Playerunknown’s Battlegrounds is the most-played game on Steam that isn’t from Valve Software (which owns the Steam service). It’s at 60,500 simultaneous players and growing, according to the Steam Stats site, putting it ahead of perennial favorites like Rocket League and Grand Theft Auto V. And it has made $11 million on Steam in its first three days after launching into Early Access on March 23, according to Bluehole More important, it is also ahead of publisher Daybreak’s H1Z1: King of the Kill, which was the previous top non-Valve game on Steam as well as the champion of the battle royale genre.
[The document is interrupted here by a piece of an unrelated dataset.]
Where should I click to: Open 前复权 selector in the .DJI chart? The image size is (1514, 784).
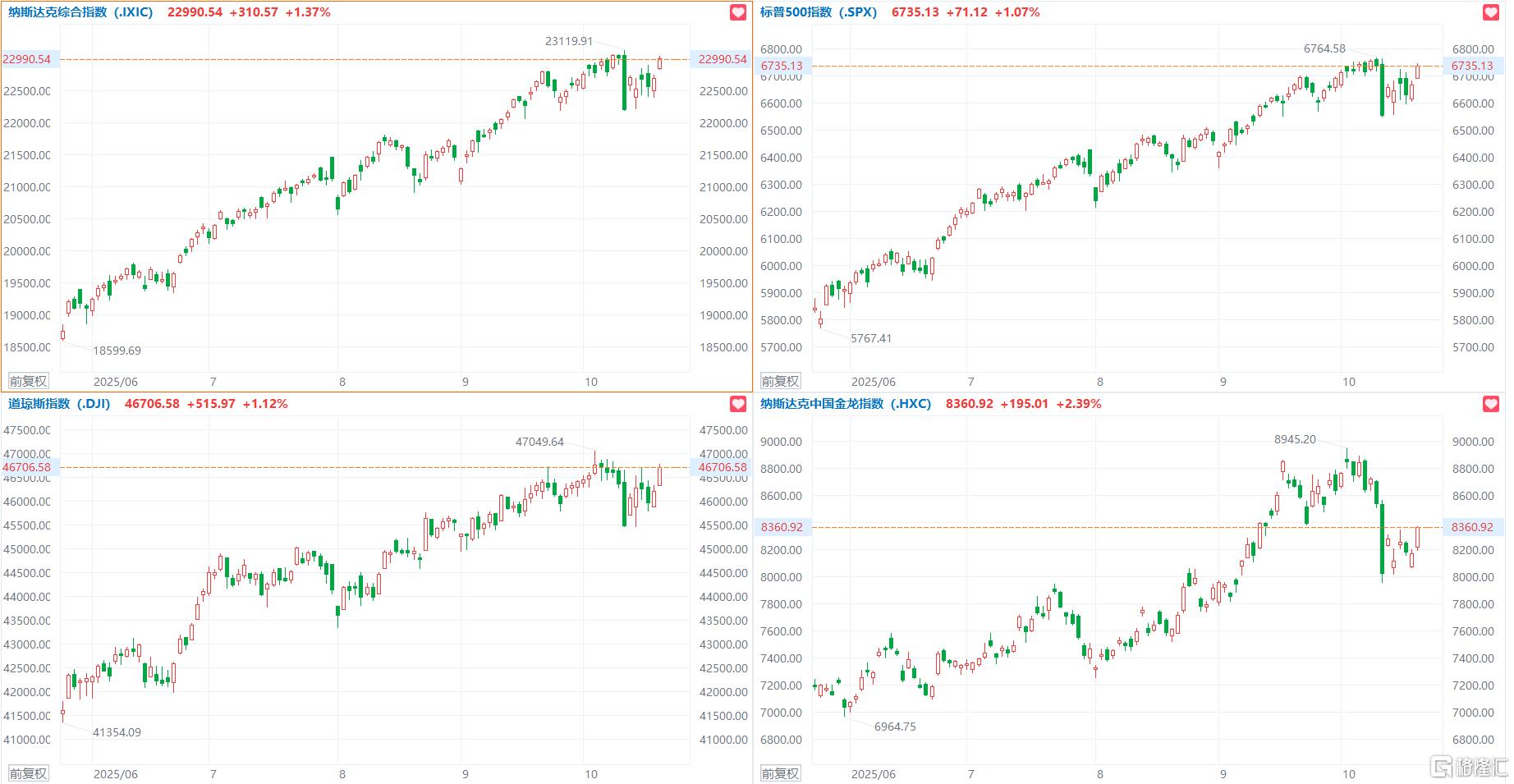pos(28,773)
In Playerunknown’s Battlegrounds (as well as King of the Kill, Ark: Survival of the Fittest, and even The Division’s Survival mode), a couple dozen players enter an open-world arena all at the same time. Everyone must then scrounge for resources and weapons to take on each other in combat. The last person standing wins. This is a genre that has grown in popularity over the last couple of years, but in recent months H1Z1’s surge in popularity has made turned it into the dominant style of game on PC.
“Since our announcement about hitting $11 million in revenue after the first three days, we’ve continued to maintain our No. 1 spot on steam, which is enormous validation for our team’s hard work,” Bluehole creative director Brendan Greene explained in a note to GamesBeat. “Our focus remains ensuring that the game runs smoothly and we are addressing any concerns from the community.”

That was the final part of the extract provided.